O Museu de Arte de São Paulo (MASP) anunciou que Flávia Almeida será sua nova presidente, sucedendo Heitor Martins, que esteve à frente da instituição por doze anos. A transição não é uma ruptura, mas a consolidação de um dos mais bem-sucedidos projetos de turnaround do setor cultural brasileiro.
A nomeação de Almeida, que já atuava como vice-presidente, é o resultado de um processo de sucessão estruturado ao longo de dois anos, com o auxílio das consultorias L.E.K. e Egon Zehnder. A leitura é clara: a gestão que tirou o MASP da insolvência e o transformou em uma máquina de captação e relevância cultural agora se torna um modelo de governança a ser perpetuado.
A governança como obra de arte
Para entender a sucessão, é preciso lembrar o ponto de partida. Em 2014, o grupo liderado por Heitor Martins e Alfredo Setubal assumiu um museu com dívidas de R$ 75 milhões, incapaz de pagar salários. Uma década depois, a realidade é outra: R$ 1,5 bilhão levantado em doações, uma reserva de caixa de R$ 35 milhões e um novo edifício anexo, o Pietro Maria Bardi, financiado com R$ 275 milhões captados para o projeto.
O processo de escolha da nova liderança espelha essa mentalidade de gestão. A consultoria Egon Zehnder avaliou mais de 50 perfis, internos e externos, um rigor mais comum em conselhos de administração de empresas listadas do que em instituições sem fins lucrativos. A mensagem é que a profissionalização que salvou o museu tornou-se o próprio alicerce de sua continuidade, com Martins agora assumindo a presidência do conselho para garantir a aderência ao plano.
O perfil da continuidade
Flávia Almeida personifica a tese da gestão. Com uma carreira forjada na McKinsey — onde foi a primeira mulher brasileira a se tornar sócia —, na holding da Camargo Corrêa e na Península, o family office de Abílio Diniz, ela traz o DNA do mundo corporativo. Sua experiência se soma a uma sólida atuação no campo das artes, com passagens pela Fundação Bienal e pelo Instituto Tomie Ohtake, combinando o pragmatismo da gestão com a sensibilidade cultural.
A nova estrutura de liderança reforça essa visão. Marcelo Hallack, da Prisma Capital, assume como vice-presidente do conselho, e Fabio Coelho, presidente do Google Brasil, também compõe o órgão.

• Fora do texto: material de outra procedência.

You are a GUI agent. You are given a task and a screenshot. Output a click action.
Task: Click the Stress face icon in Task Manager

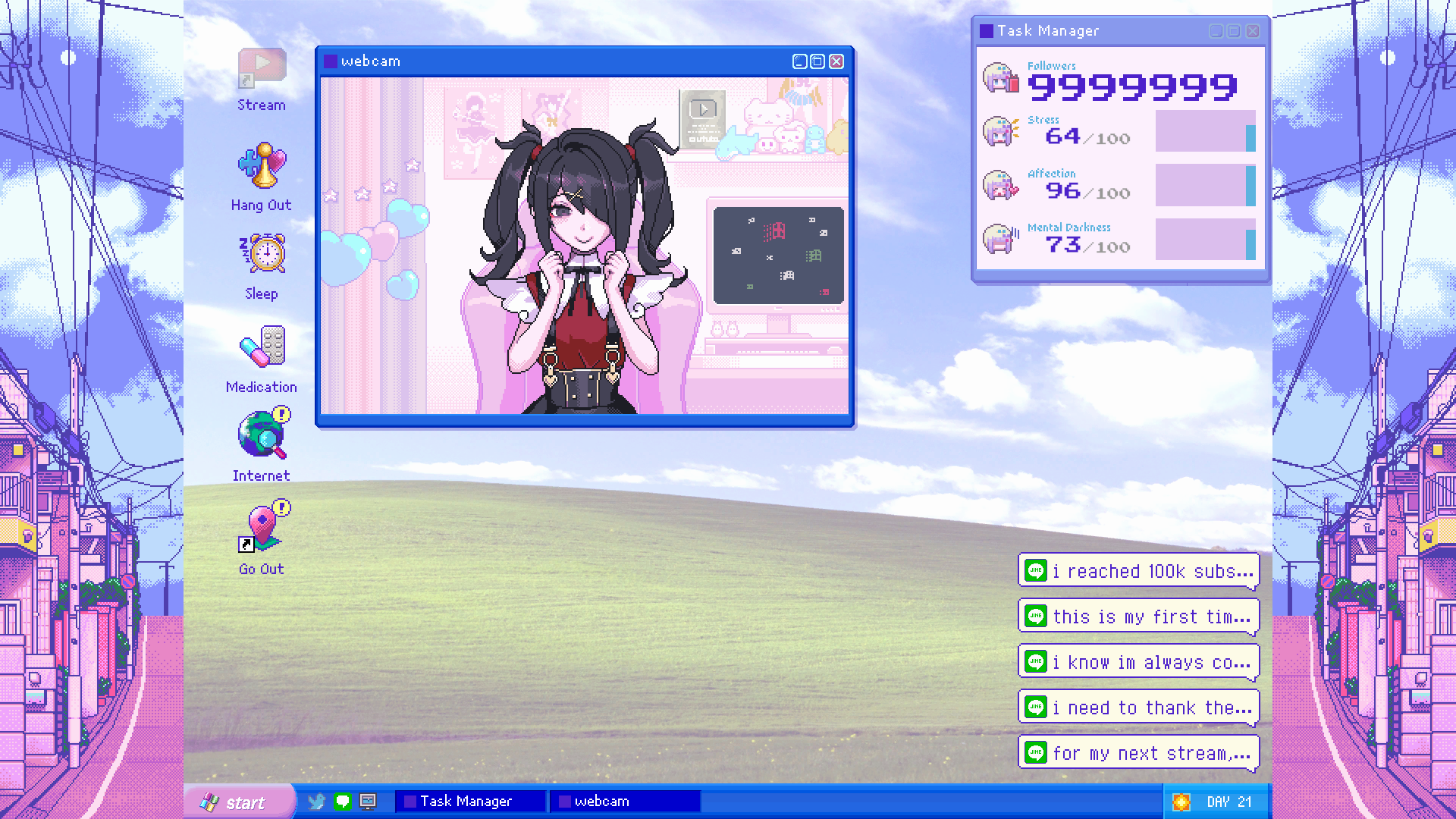999,130
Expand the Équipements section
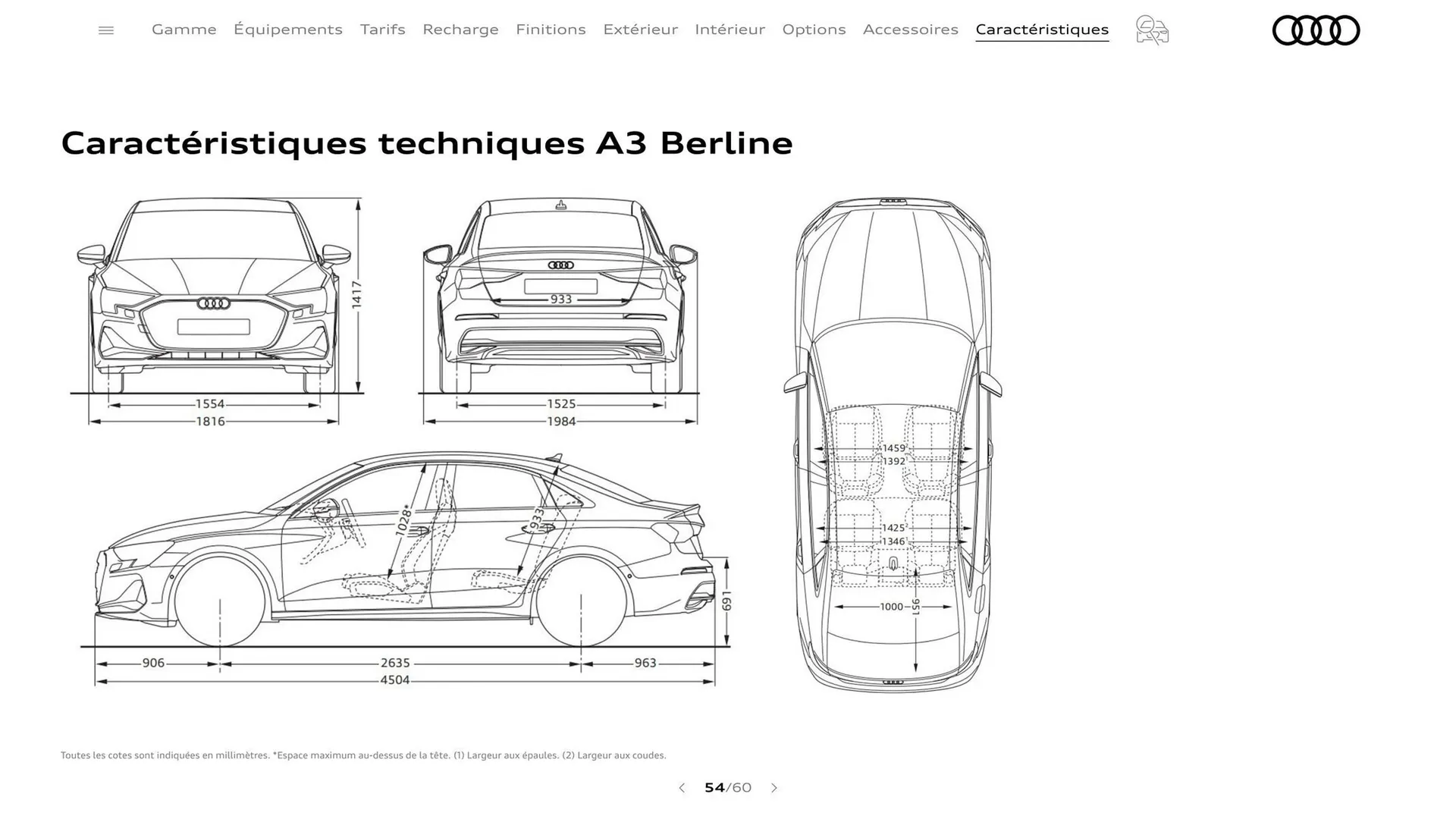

A composição sinaliza que, para o MASP, a sustentabilidade financeira e a governança robusta não são objetivos secundários, mas condições essenciais para a execução de sua missão artística.
O principal desafio de Almeida será conciliar esse modelo de sucesso financeiro com a ampliação do acesso. Com ingressos a R$ 85 e apenas um dia de gratuidade, a questão da acessibilidade se impõe como a grande tensão a ser administrada. O sucesso do turnaround financeiro agora precisará se traduzir em um sucesso de impacto social ainda mais amplo, equilibrando as planilhas e a vocação pública do museu.